Stored dataset items:
────────────────────────────────────────
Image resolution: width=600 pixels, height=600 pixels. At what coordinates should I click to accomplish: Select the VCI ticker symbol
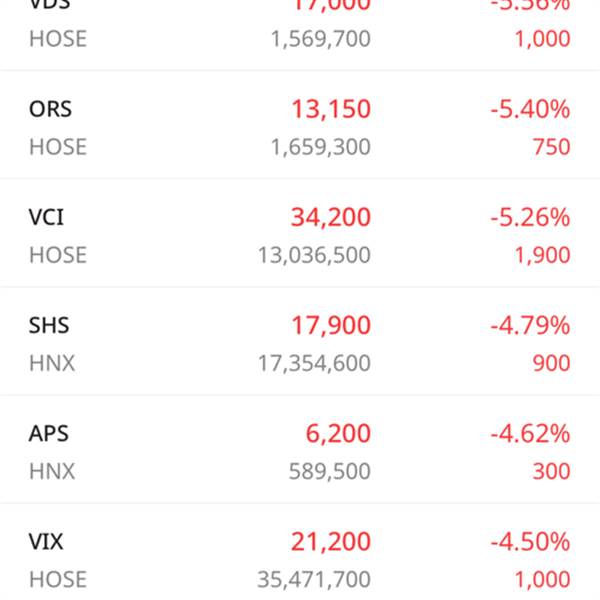coord(47,217)
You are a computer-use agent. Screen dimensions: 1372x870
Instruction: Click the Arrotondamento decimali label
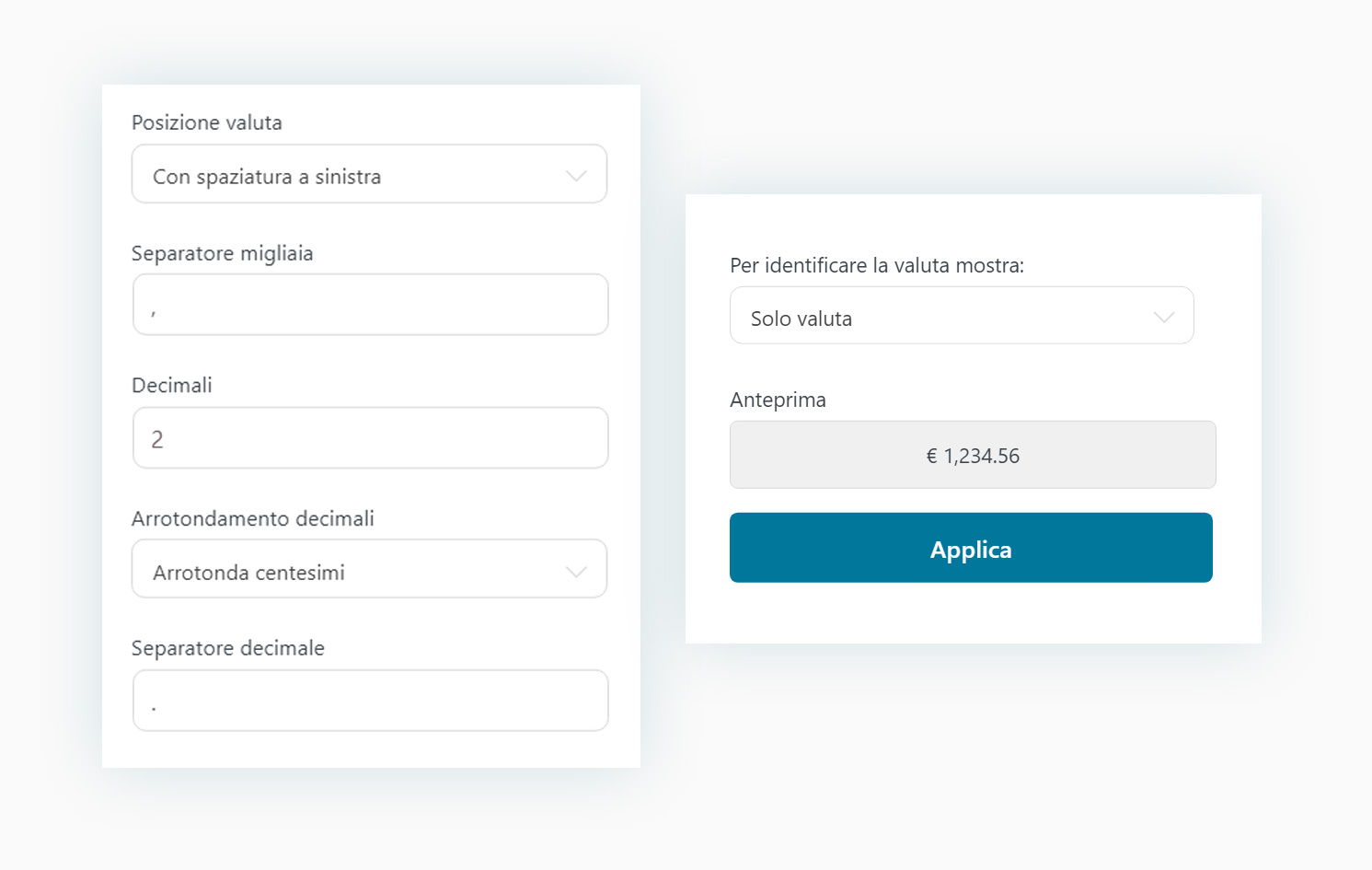pos(253,518)

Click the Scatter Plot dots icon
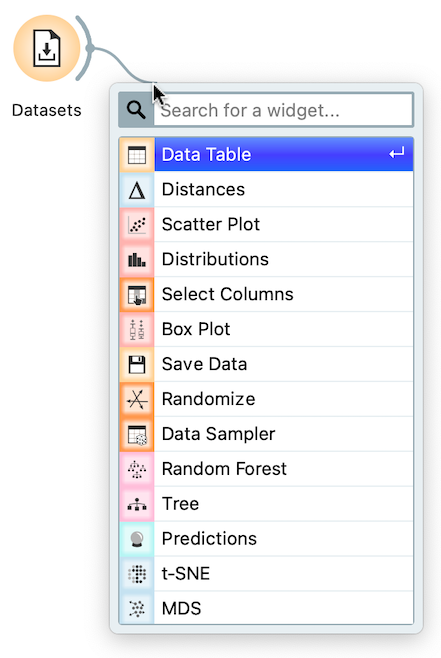point(137,225)
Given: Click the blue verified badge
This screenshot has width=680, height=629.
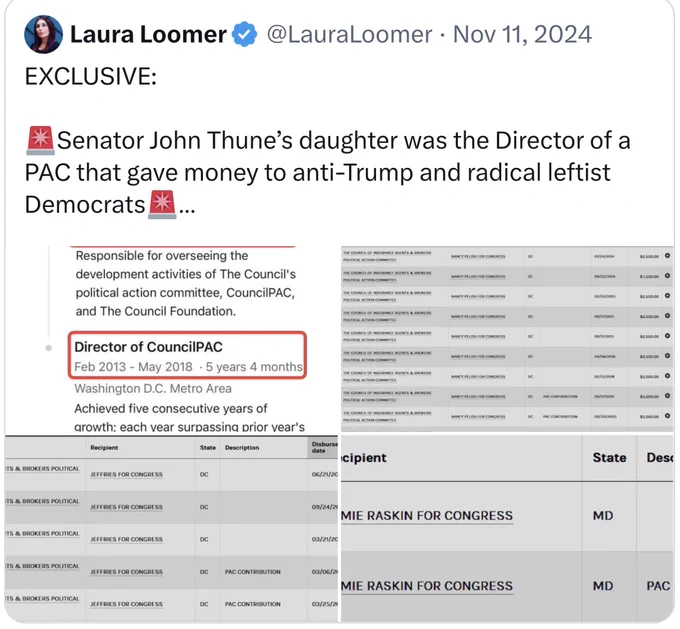Looking at the screenshot, I should click(x=245, y=34).
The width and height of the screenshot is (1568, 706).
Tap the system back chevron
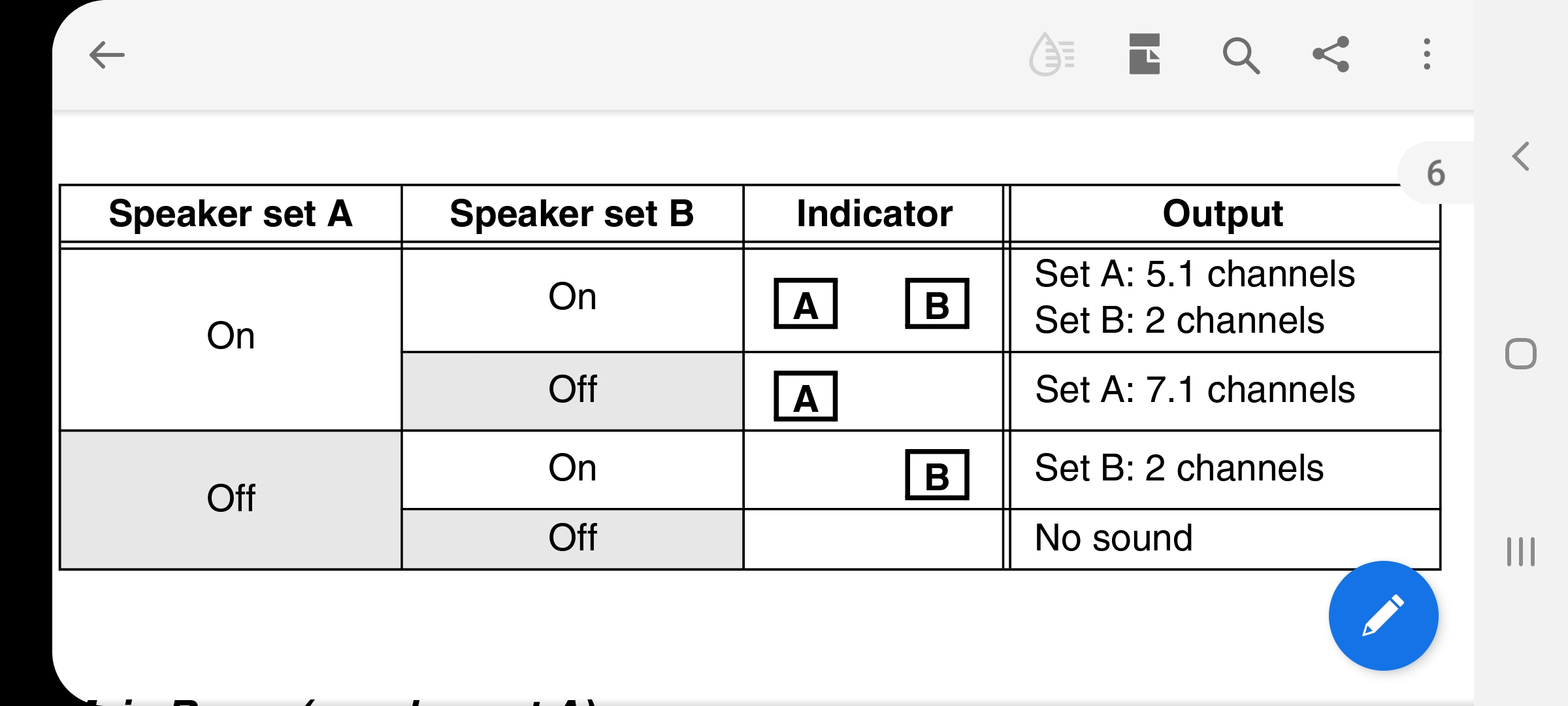1521,157
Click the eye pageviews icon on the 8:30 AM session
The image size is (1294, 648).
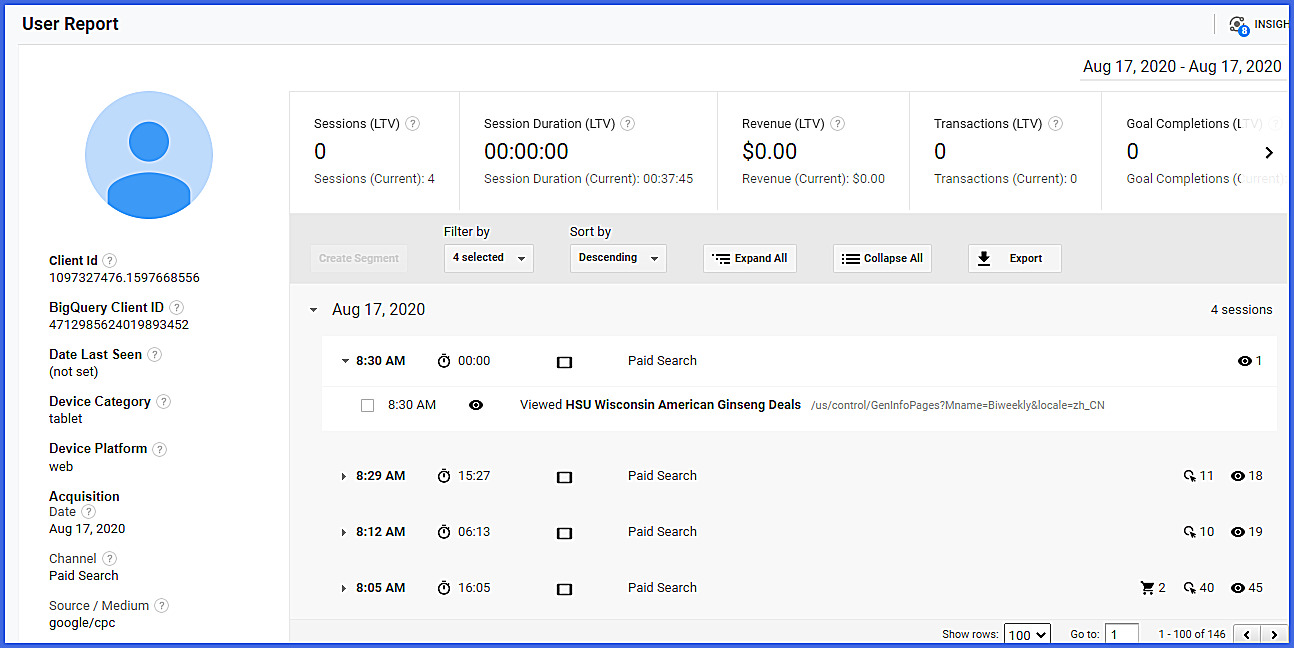tap(1245, 361)
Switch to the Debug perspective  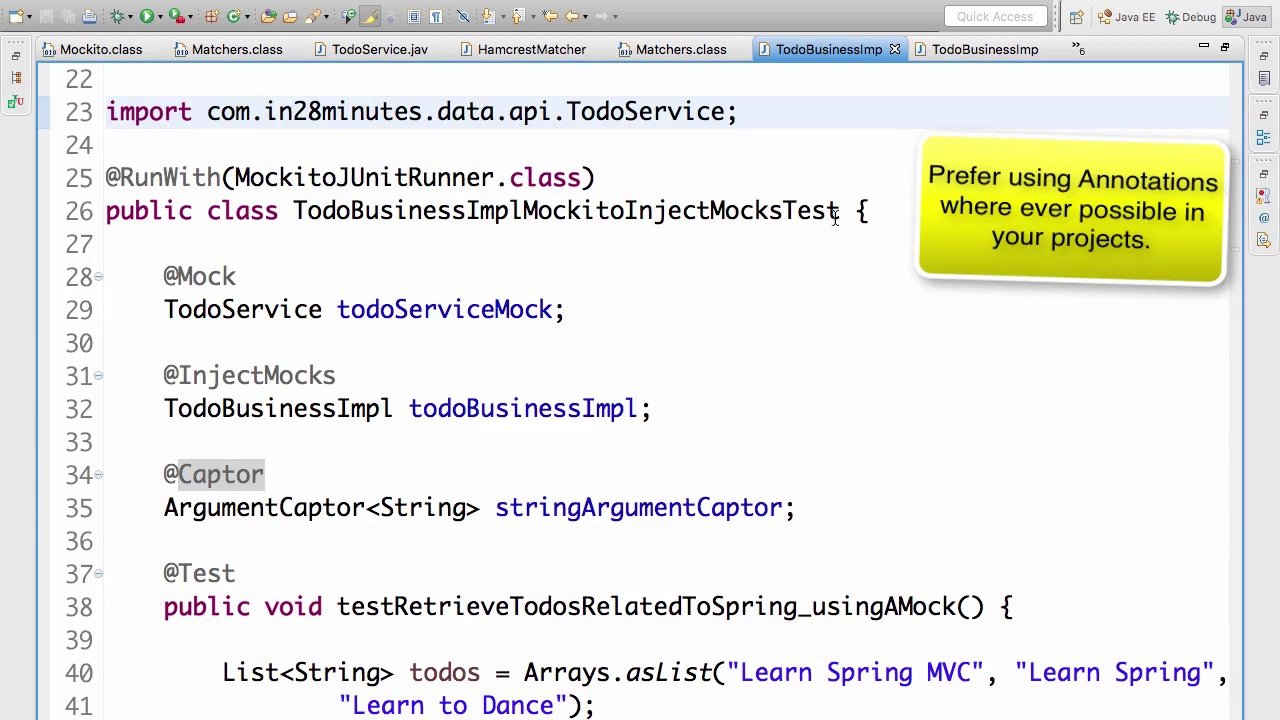click(x=1190, y=17)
────────────────────────────────────────
Every line from the one with "Click the Scatter Plot dots icon" through the one with "Click the eye" is to be reproduced exactly as written above, and the pictures are to be dropped.

» OUTPUT BELOW:
Click the Scatter Plot dots icon
point(137,225)
Given: Click the blue verified badge
This screenshot has width=680, height=629.
Looking at the screenshot, I should click(x=245, y=34).
The width and height of the screenshot is (1568, 706).
Tap the system back chevron
1521,157
Click the eye pageviews icon on the 8:30 AM session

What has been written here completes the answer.